**Extract:**

▬▬▬▬▬▬

FIG. 1 is an example of a method for processing powdered material;



FIG. 2 is a further example of a method for processing powdered material;



FIG. 3 is a still further example of a method for processing powdered material;



FIG. 4 is an example of a powder processing system;



FIG. 5 is a further example of a powder processing system; and



FIG. 6 is a still further example of a powder processing system;





DETAILED DESCRIPTION

In some examples of 3D printing, parts may be formed through the selective solidification of a powered material. After printing, the parts may be removed and the surrounding powdered material may be recovered for subsequent reuse.


In some examples, the powdered material may contain contaminants that were used during the printing process. These contaminants may affect properties of the powdered material, such as the flowability, which may in turn adversely affect the quality of printed parts made from the material. Additionally, the contaminants and/or a product of a reaction involving the contaminants may cause powdered material surrounding the printed parts to agglomerate, which hampers automated processes for removing and recovering powdered material.

▬▬▬▬▬▬

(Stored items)

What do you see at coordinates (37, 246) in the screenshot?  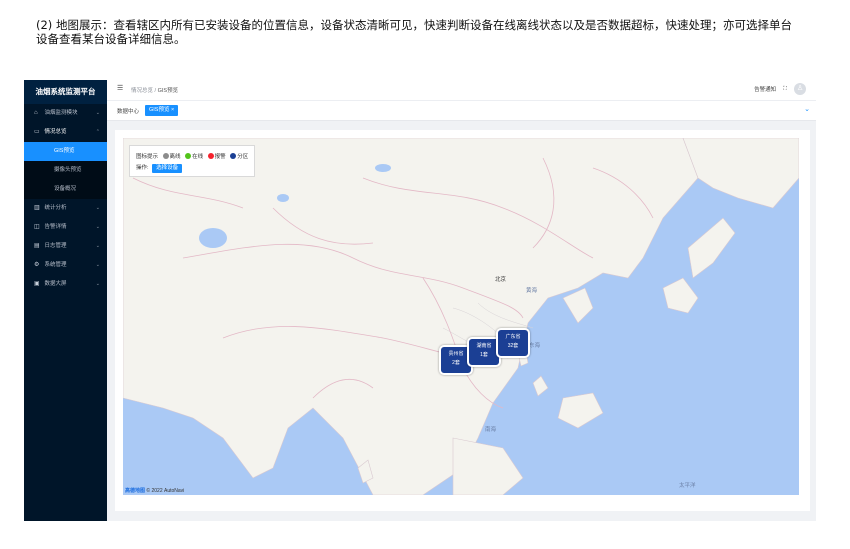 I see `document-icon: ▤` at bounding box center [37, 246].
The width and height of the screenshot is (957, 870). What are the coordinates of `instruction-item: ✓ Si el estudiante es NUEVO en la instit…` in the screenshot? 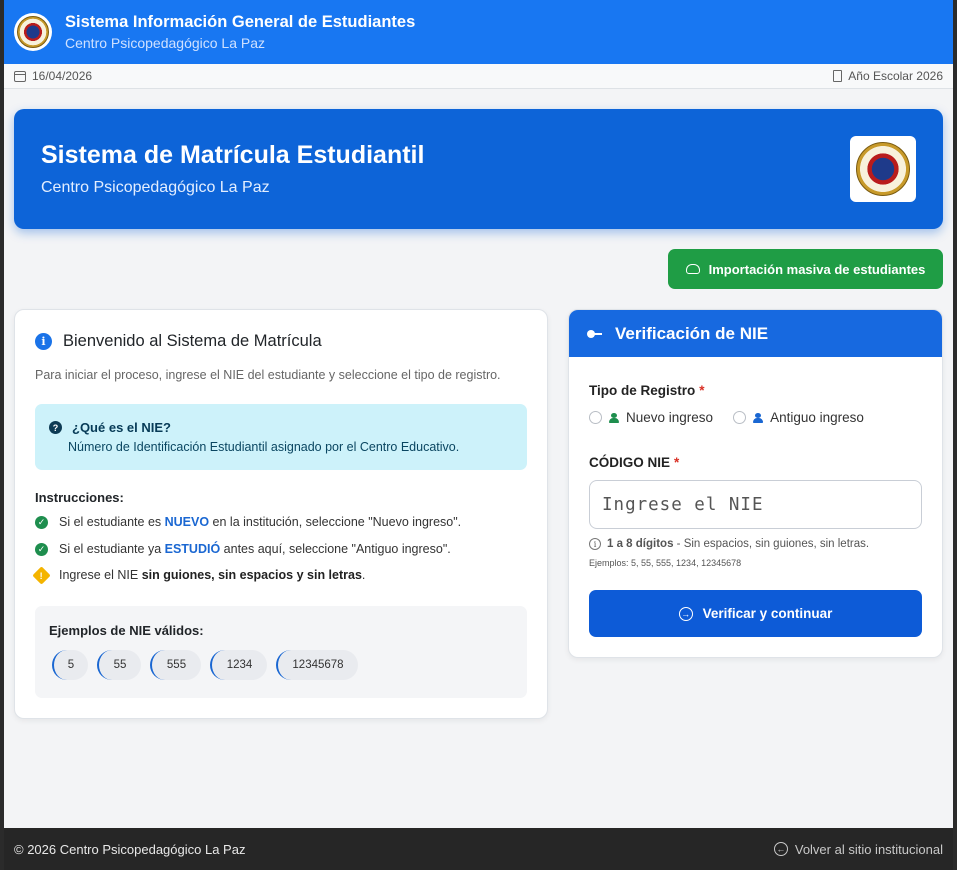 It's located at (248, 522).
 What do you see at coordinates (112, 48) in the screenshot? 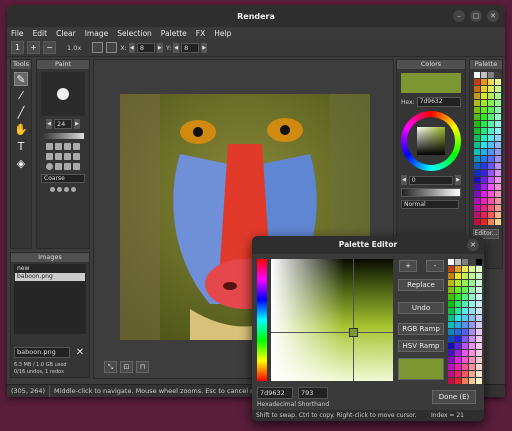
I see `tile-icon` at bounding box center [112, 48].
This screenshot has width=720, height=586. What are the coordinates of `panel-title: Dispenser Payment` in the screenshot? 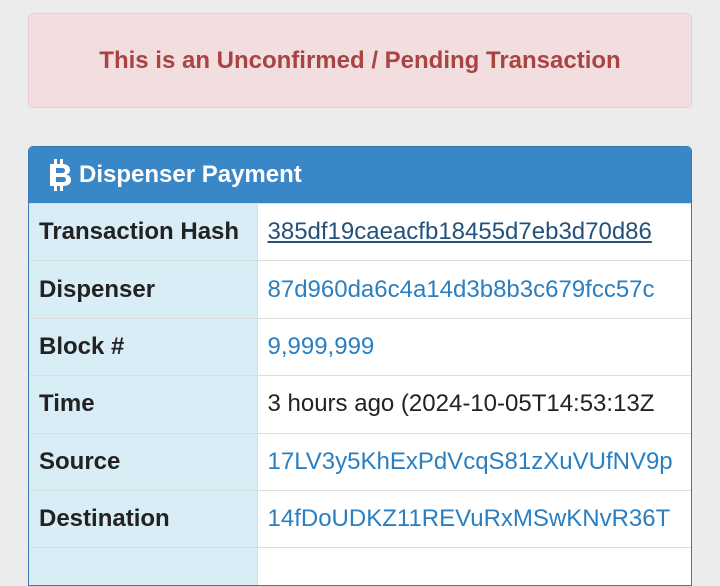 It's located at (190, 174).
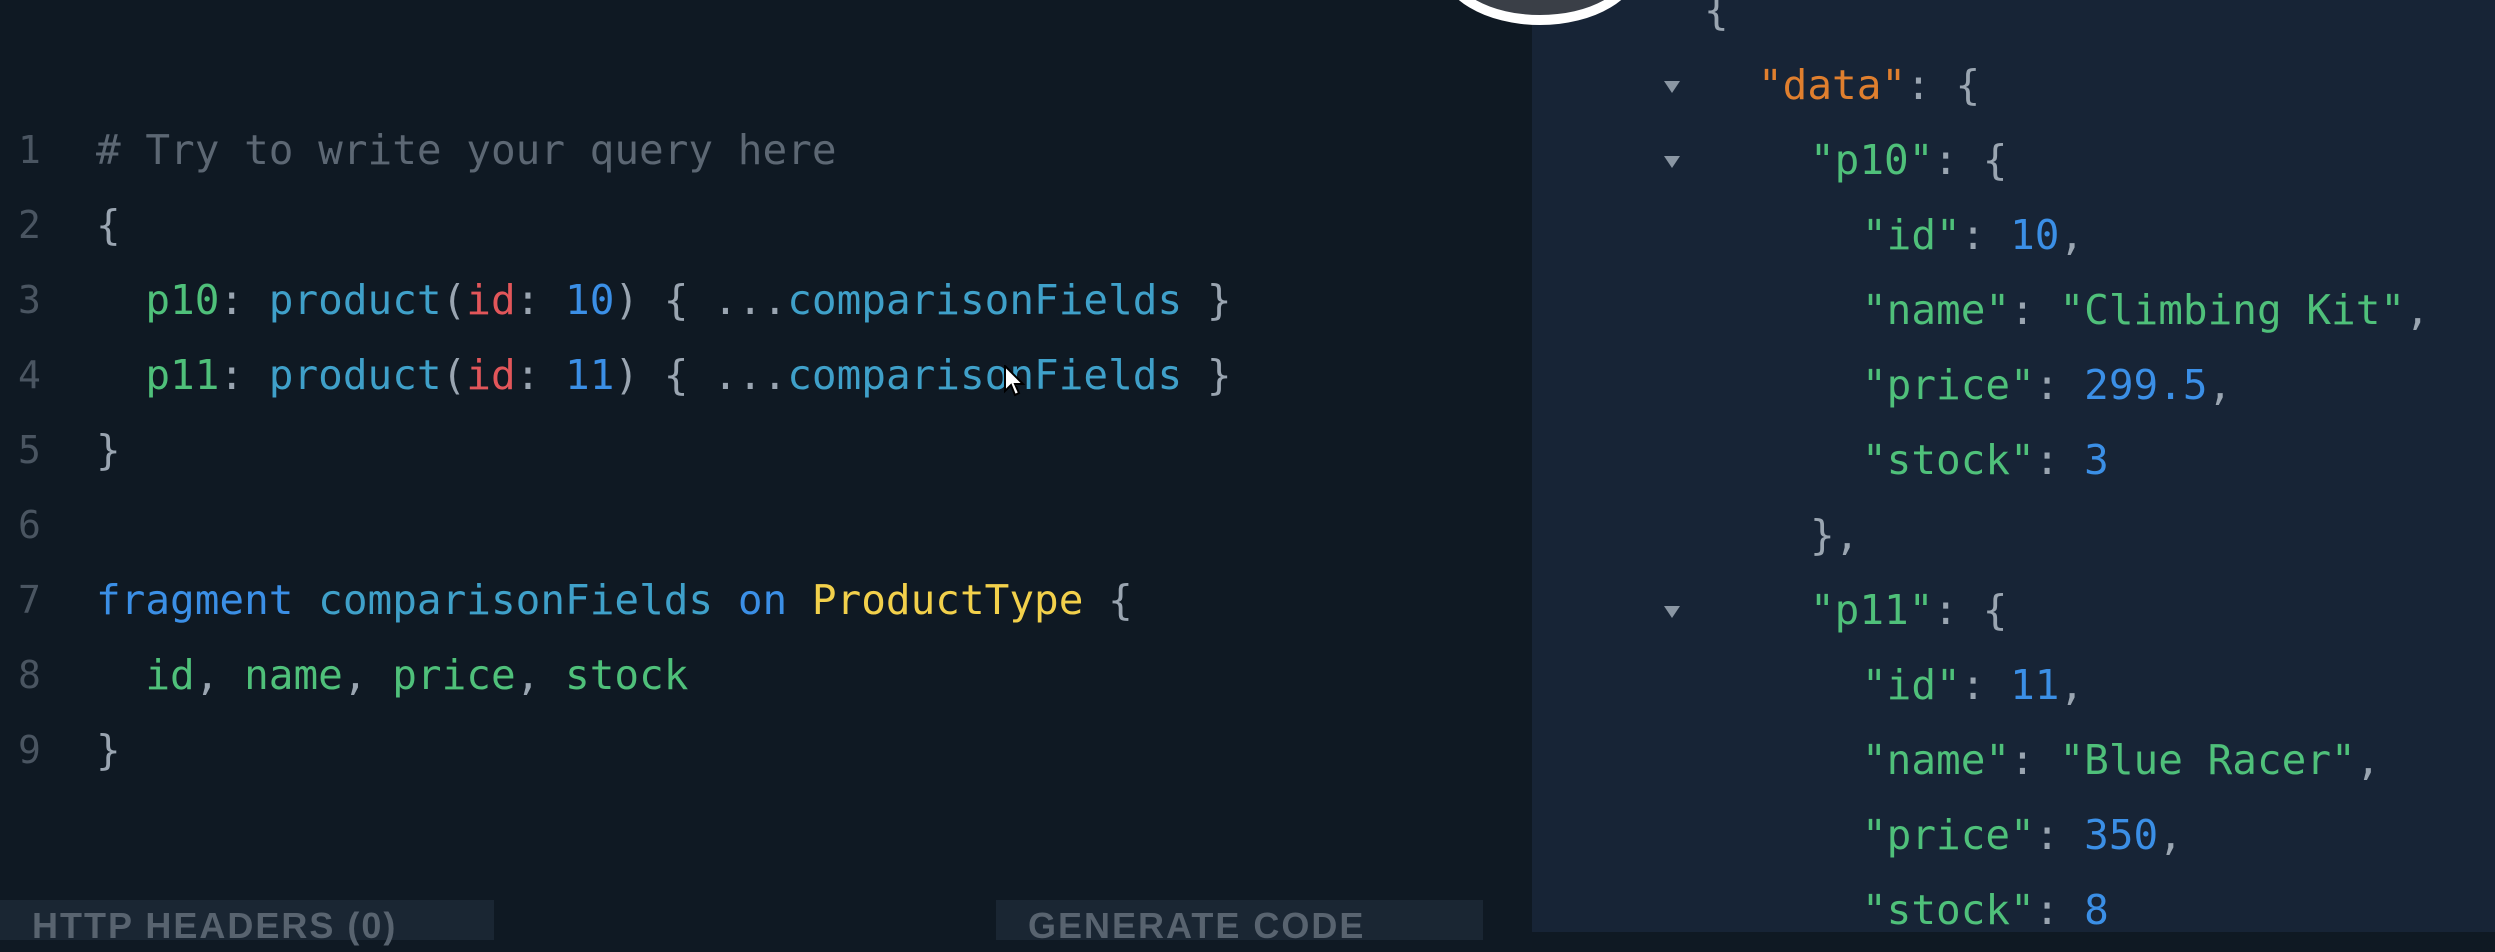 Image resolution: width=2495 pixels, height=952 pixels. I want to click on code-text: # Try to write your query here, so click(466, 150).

▬▬▬▬▬▬

**Explore the material:**
• A. According to the powder processing excerpt, which property of the powdered material is named as one that contaminants may affect?
• B. Reproduce the lines of the records from the line containing "What do you see at coordinates (112, 48)" up to and including the line containing "center [112, 48].", omitting the pictures.

**Set of answers:**
• A. Flowability.

• B.
 What do you see at coordinates (112, 48) in the screenshot? 
I see `tile-icon` at bounding box center [112, 48].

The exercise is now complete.